Given that k-nearest neighbors achieved approximately 98% accuracy, there doesn't seem to be any advantages to using a single hidden layer neural network for this problem.
nn_two_neurons = [
(64,64),
(128, 128),
(256, 256)
]
nn_two_accuracies = []
for n in nn_two_neurons:
nn_accuracies = cross_validate(n)
nn_mean_accuracy = np.mean(nn_accuracies)
nn_two_accuracies.append(nn_mean_accuracy)
plt.figure(figsize=(8,4))
plt.title("Mean Accuracy vs. Neurons In Two Hidden Layers")
x = [i[0] for i in nn_two_neurons]
plt.plot(x, nn_two_accuracies)
[<matplotlib.lines.Line2D at 0x2a7af9c60d0>]
nn_two_accuracies
[0.964390002474635, 0.976077703538728, 0.9788604305864885]
Using two hidden layers improved our simple accuracy to 98%. While, traditionally, we might worry about overfitting, using four-fold cross validation also gives us a bit more assurance that the model is generalizing to achieve the extra 1% in simple accuracy over the single hidden layer networks we tried earlier.
from sklearn.neighbors import KNeighborsClassifier
from sklearn.model_selection import KFold
# 50% Train / test validation
def train_nn(neuron_arch, train_features, train_labels):
mlp = MLPClassifier(hidden_layer_sizes=neuron_arch, max_iter=2000)
mlp.fit(train_features, train_labels)
return mlp
def test(model, test_features, test_labels):
predictions = model.predict(test_features)
train_test_df = pd.DataFrame()
train_test_df['correct_label'] = test_labels
train_test_df['predicted_label'] = predictions
overall_accuracy = sum(train_test_df["predicted_label"] == train_test_df["correct_label"])/len(train_test_df)
return overall_accuracy
def cross_validate_six(neuron_arch):
fold_accuracies = []
kf = KFold(n_splits = 6, random_state=2, shuffle=True)
for train_index, test_index in kf.split(data):
train_features, test_features = data.loc[train_index], data.loc[test_index]
train_labels, test_labels = labels.loc[train_index], labels.loc[test_index]
model = train_nn(neuron_arch, train_features, train_labels)

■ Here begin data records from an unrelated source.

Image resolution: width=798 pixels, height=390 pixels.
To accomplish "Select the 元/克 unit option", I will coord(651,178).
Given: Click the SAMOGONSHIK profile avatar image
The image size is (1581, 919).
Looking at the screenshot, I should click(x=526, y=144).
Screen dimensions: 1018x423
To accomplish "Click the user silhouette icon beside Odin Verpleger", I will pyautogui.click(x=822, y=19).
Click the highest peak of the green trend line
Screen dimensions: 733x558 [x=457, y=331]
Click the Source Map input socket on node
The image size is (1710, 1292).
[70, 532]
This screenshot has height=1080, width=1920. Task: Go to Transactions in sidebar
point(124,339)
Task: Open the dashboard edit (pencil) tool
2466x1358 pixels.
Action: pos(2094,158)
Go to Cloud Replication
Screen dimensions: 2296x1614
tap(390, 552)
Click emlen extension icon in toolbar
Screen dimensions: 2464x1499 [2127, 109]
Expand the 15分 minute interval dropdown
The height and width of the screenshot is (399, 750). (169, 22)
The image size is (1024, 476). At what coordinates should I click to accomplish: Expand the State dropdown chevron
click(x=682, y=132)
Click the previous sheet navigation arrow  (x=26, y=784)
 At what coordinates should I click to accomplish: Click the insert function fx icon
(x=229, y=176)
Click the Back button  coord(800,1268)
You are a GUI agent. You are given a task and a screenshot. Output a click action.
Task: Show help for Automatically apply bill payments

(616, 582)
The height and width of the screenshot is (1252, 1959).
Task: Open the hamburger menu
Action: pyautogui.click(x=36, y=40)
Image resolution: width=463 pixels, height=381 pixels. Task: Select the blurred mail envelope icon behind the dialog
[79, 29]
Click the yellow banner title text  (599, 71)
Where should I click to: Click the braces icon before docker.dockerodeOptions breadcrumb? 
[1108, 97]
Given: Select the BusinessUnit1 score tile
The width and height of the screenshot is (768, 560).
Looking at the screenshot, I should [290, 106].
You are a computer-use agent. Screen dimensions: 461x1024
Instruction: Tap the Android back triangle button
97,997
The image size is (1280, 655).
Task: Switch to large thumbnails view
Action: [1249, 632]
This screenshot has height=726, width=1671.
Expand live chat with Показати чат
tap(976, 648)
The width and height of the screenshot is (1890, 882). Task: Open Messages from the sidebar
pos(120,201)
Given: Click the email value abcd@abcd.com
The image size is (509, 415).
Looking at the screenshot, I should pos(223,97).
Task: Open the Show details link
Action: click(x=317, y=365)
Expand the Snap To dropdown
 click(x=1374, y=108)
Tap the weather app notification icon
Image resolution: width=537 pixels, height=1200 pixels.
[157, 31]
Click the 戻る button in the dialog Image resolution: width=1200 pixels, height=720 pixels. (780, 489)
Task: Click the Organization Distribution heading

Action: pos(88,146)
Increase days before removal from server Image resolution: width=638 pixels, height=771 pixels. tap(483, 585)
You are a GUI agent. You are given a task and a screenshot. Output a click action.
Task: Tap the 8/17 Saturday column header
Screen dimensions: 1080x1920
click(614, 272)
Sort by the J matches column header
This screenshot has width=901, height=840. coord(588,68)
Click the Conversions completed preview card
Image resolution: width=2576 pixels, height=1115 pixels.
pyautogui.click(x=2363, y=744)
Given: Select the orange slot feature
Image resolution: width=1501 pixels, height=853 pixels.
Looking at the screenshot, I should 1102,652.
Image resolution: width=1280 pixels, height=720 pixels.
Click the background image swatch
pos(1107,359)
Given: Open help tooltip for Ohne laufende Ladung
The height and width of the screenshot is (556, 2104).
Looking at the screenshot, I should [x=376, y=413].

overall_accuracy = test(model, test_features, test_labels)
fold_accuracies.append(overall_accuracy)
return fold_accuracies
nn_three_neurons = [
(10, 10, 10),
(64, 64, 64),
(128, 128, 128)
]
nn_three_accuracies = []
for n in nn_three_neurons:
nn_accuracies = cross_validate_six(n)
nn_mean_accuracy = np.mean(nn_accuracies)
nn_three_accuracies.append(nn_mean_accuracy)
plt.figure(figsize=(8,4))
plt.title("Mean Accuracy vs. Neurons In Three Hidden Layers")
x = [i[0] for i in nn_three_neurons]
plt.plot(x, nn_three_accuracies)
[<matplotlib.lines.Line2D at 0x2a7acb54210>]
nn_three_accuracies
[0.9310089186176143, 0.9766369379412859, 0.9783091787439613]
Using three hidden layers returned a simple accuracy of nearly 98%, even with six-fold cross validation.